De l’Institut national de la santé et de la recherche médicale, l’INSERM, à l’Institut de recherche pour le développement, l’IRD, en passant par le Centre de coopération internationale en recherche agronomique pour le développement, le CIRAD, l’Institut national de la recherche agronomique, l’INRA, ou encore l’Institut français de recherche pour l’exploitation de la mer, l’IFREMER, nombreux sont les organismes de recherche présents sur les territoires antillais. La stratégie de développement de ces territoires ne peut les ignorer, car ils jouent et joueront un rôle majeur dans la valorisation des potentiels terrestres et maritimes. Il paraissait donc impératif de leur ménager une place dans les instances dirigeantes de l’université. Encore une fois, cette disposition est directement inspirée des préconisations du rapport d’information.
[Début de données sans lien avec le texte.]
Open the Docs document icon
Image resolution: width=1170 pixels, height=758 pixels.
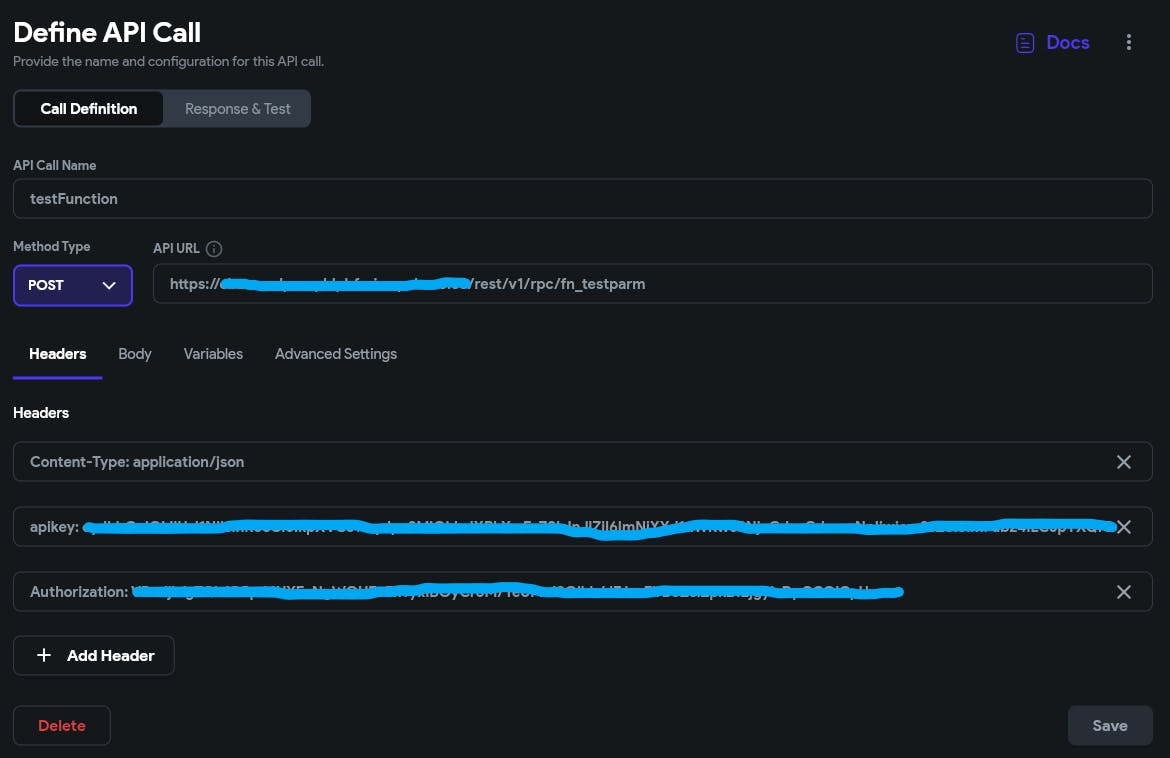pos(1024,43)
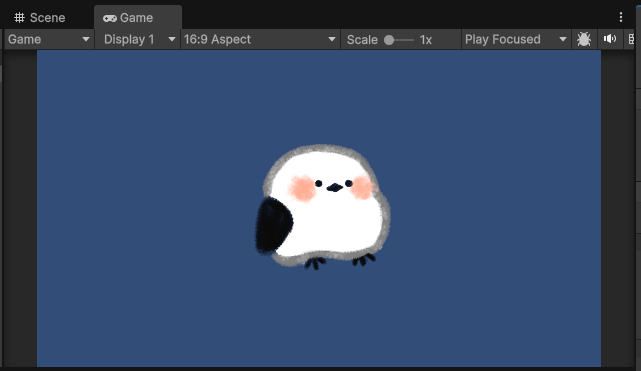Click the arrow next to Display 1
Viewport: 641px width, 371px height.
pyautogui.click(x=172, y=40)
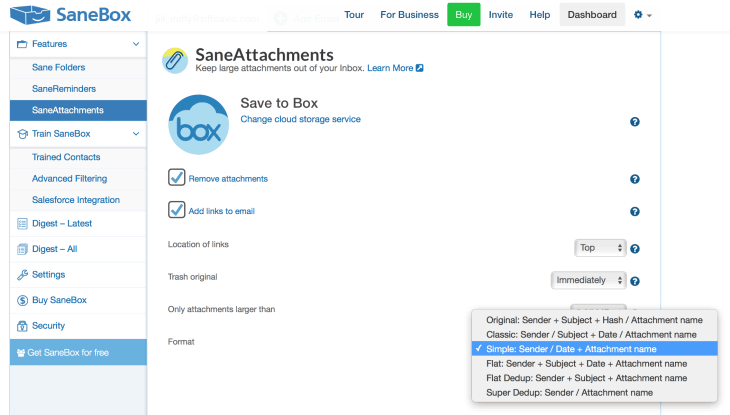Open the settings gear menu
The image size is (730, 415).
(643, 15)
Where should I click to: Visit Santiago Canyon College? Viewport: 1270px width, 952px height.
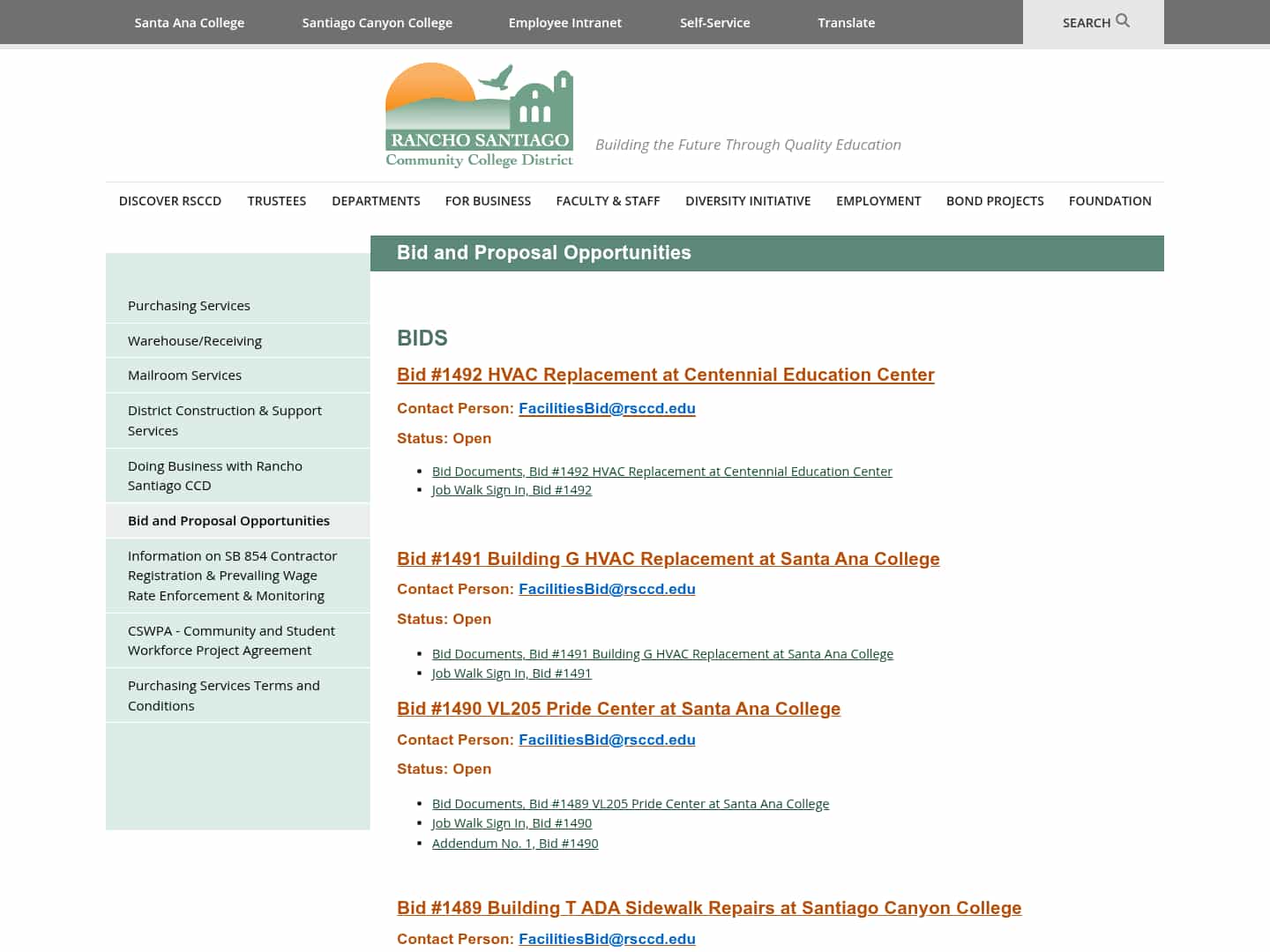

Avant de conclure, je voudrais remercier la commission de la culture, en particulier sa présidente et son rapporteur, d’avoir travaillé dans la continuité de la mission d’information du printemps dernier, en transcrivant dans le code de l’éducation plusieurs de ses propositions. Je me félicite que ce travail d’investigation et d’analyse conduit en amont du processus législatif vienne enrichir celui-ci et permette de dégager des solutions pragmatiques. À l’heure où notre assemblée mène une réflexion sur ses méthodes de travail, voilà une bonne façon de mettre en synergie contrôle et initiative, l’un se nourrissant de l’autre. Il y a là une heureuse mise en perspective. Je suis fier que les travaux initiés par la délégation à l’outre-mer dans une démarche commune avec une commission permanente aient été aussi fructueux.

Mes chers collègues, le mois de janvier n’étant pas encore achevé, je forme le vœu que le cadre juridique proposé pour l’université des Antilles offre un nouveau départ, favorise une situation apaisée et jette les bases d’une stratégie universitaire ambitieuse et propice au rayonnement de la France dans la région. Je souhaite également que des liens forts soient renoués très rapidement – pour le plus grand bénéfice de chacun – et qu’une coopération active soit mise en place entre l’université des Antilles et l’université de la Guyane.

Nous voterons le texte issu des travaux de la commission. (Applaudissements.)